When \(1 \mathrm{~mol}\) of \(\mathrm{NO}(g)\) forms from its elements, \(90.29 \mathrm{~kJ}\) of heat is absorbed. (a) Write a balanced thermochemical equation. (b) What is \(\Delta H\) when \(3.50 \mathrm{~g}\) of NO decomposes to its elements?

Three of the reactions that occur when the paraffin of a candle (typical formula \(\mathrm{C}_{21} \mathrm{H}_{44}\) ) burns are as follows: (1) Complete combustion forms \(\mathrm{CO}_{2}\) and water vapor. (2) Incomplete combustion forms CO and water vapor. (3) Some wax is oxidized to elemental C (soot) and water vapor. (a) Find \(\Delta H_{\mathrm{rxn}}^{\circ}\) of each reaction \(\left(\Delta H_{\mathrm{f}}^{\circ}\right.\) of \(\mathrm{C}_{21} \mathrm{H}_{44}=-476 \mathrm{~kJ} / \mathrm{mol} ;\) use graphite for elemental carbon). (b) Find \(q\) (in \(\mathrm{kJ}\) ) when a 254 -g candle burns completely. (c) Find \(q\) (in kJ) when \(8.00 \%\) by mass of the candle burns incompletely and \(5.00 \%\) by mass of it undergoes soot formation.

Is the specific heat capacity of a substance an intensive or extensive property?

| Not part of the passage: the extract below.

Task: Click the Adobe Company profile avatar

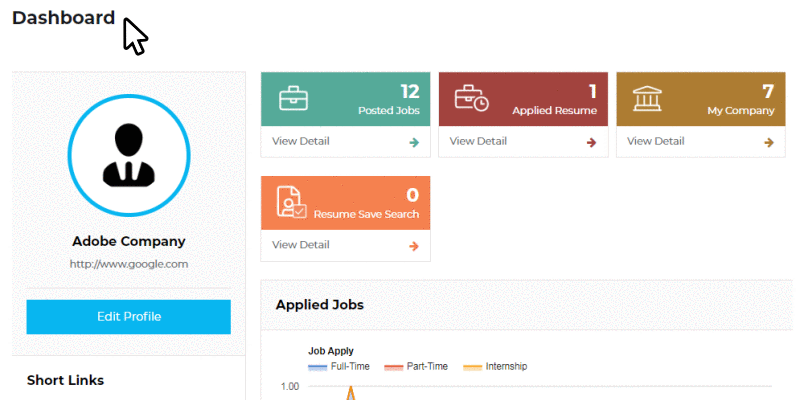Action: click(129, 155)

Explain.

Make any changes needed in each of the following equations so that the enthalpy change is equal to \(\Delta H_{i}^{\circ}\) for the compound: (a) \(\mathrm{Cl}(g)+\mathrm{Na}(s) \longrightarrow \mathrm{NaCl}(s)\) (b) \(\mathrm{H}_{2} \mathrm{O}(\mathrm{g}) \longrightarrow 2 \mathrm{H}(g)+\frac{1}{2} \mathrm{O}_{2}(g)\)

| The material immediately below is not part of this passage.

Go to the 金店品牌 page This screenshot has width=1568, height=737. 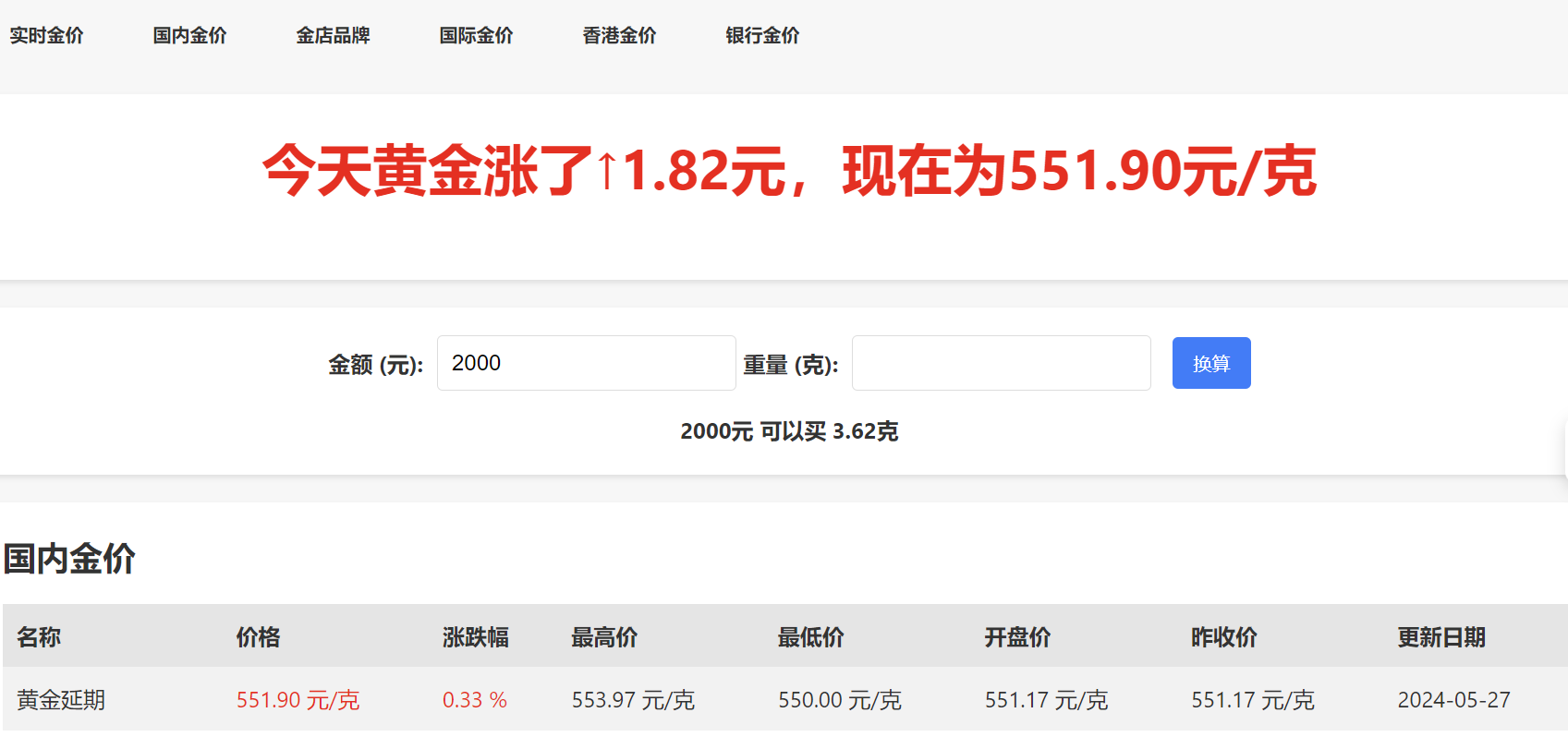[x=333, y=36]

When a \(2.150-\mathrm{g}\) sample of glucose, \(\mathrm{C}_{6} \mathrm{H}_{12} \mathrm{O}_{6},\) is burned in a bomb calorimeter with a heat capacity of \(6.317 \mathrm{~kJ} / \mathrm{K}\), the temperature of the calorimeter increases from \(23.446^{\circ} \mathrm{C}\) to \(28.745^{\circ} \mathrm{C}\). Calculate \(\Delta E\) for the combustion of glucose in \(\mathrm{kJ} / \mathrm{mol}\).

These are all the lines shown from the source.